Doña Maria, who lives in La Casona, an indigenous territory in southern Costa Rica, is a key liaison between indigenous community members and the non-indigenous living outside the territory. As a "partera" or traditional midwife, she assists Ngäbe-Buglé women in La Casona to give birth in their homes in accordance with traditional customs.  "I have [birthed] many, she says, "Maybe 30, but they are all big." She points to her home and continues, "The little boy here… I cut his umbilical cord, but now he's big and has his own babies."
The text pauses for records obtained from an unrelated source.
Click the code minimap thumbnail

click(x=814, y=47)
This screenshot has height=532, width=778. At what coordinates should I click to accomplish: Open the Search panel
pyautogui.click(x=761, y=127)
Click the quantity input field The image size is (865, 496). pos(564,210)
Doña Maria explains why some indigenous women prefer home births: "We all have some shame, and in the hospital the doctor puts his hands all over you, and he looks at you. I don't like all that, so I decided to have all my births at home. Young girls, they think that it is safer to give birth in the hospital, but that's not true," she says. "Before, there were lots of people. They would call me from all over. Now more women go to the hospital. I think young women are scared to give birth in the house, because they don't know—they think the hospital is better." 
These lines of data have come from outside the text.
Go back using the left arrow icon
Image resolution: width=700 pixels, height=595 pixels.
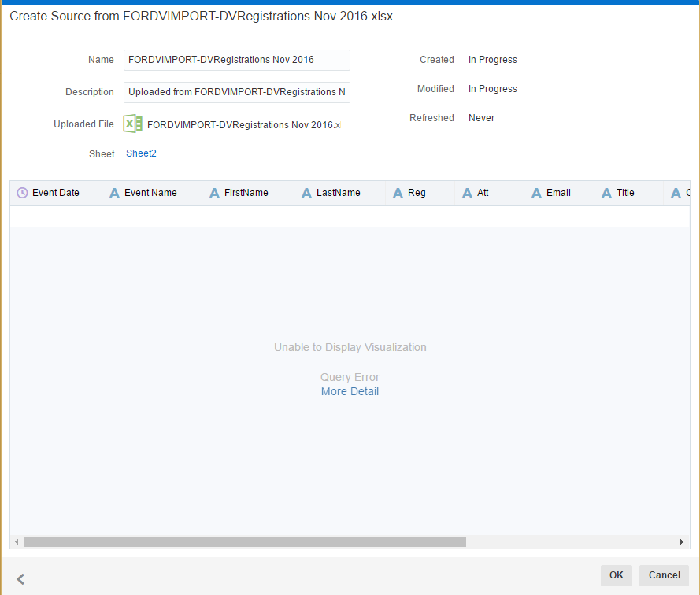click(x=20, y=579)
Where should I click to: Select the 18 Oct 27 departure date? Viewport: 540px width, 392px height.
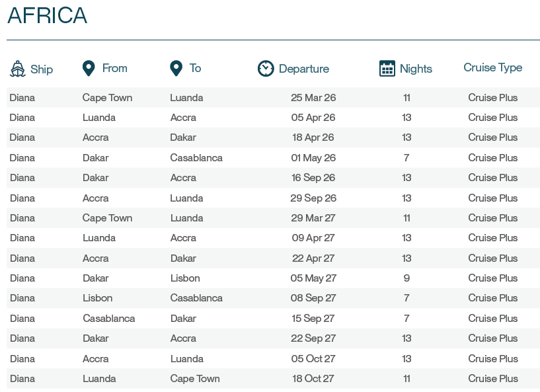(313, 379)
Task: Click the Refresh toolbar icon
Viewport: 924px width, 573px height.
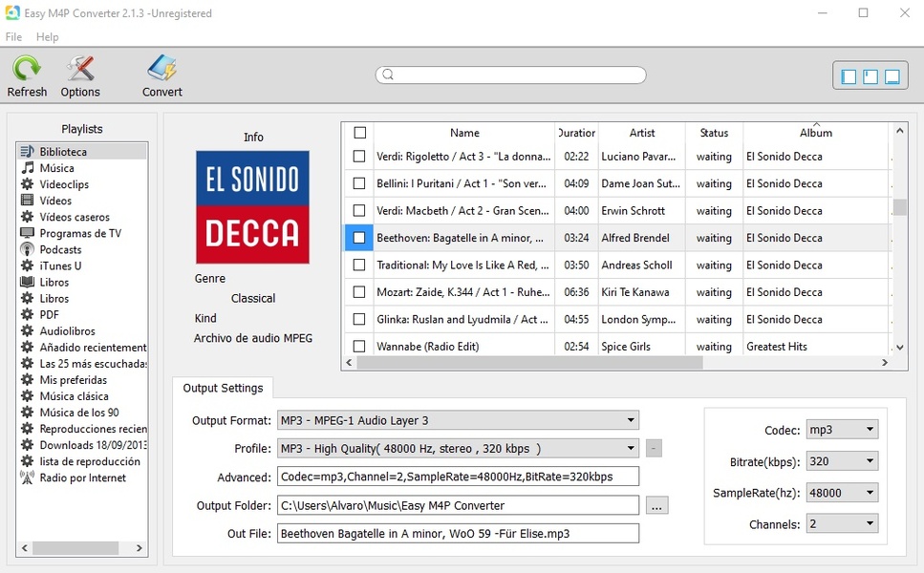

The transition from traditional births to hospital births is one of many changes that have occurred in La Casona. As young women have access to larger cities, different cultures, and experiences, they shape new norms in the community. 

"The culture Ngäbe-Buglé is gone," says Doña Maria, "What can I do about it?"

Candida, a caretaker in a Casa de Alegria, a day center for Ngäbe-Buglé children, says, "I don't feel connected to Ngäbe-Buglé culture. I have never felt connected to it." Referring to the clothing women wear, she says, "I don't like those outfits. I would wear it maybe it if it was shorter." 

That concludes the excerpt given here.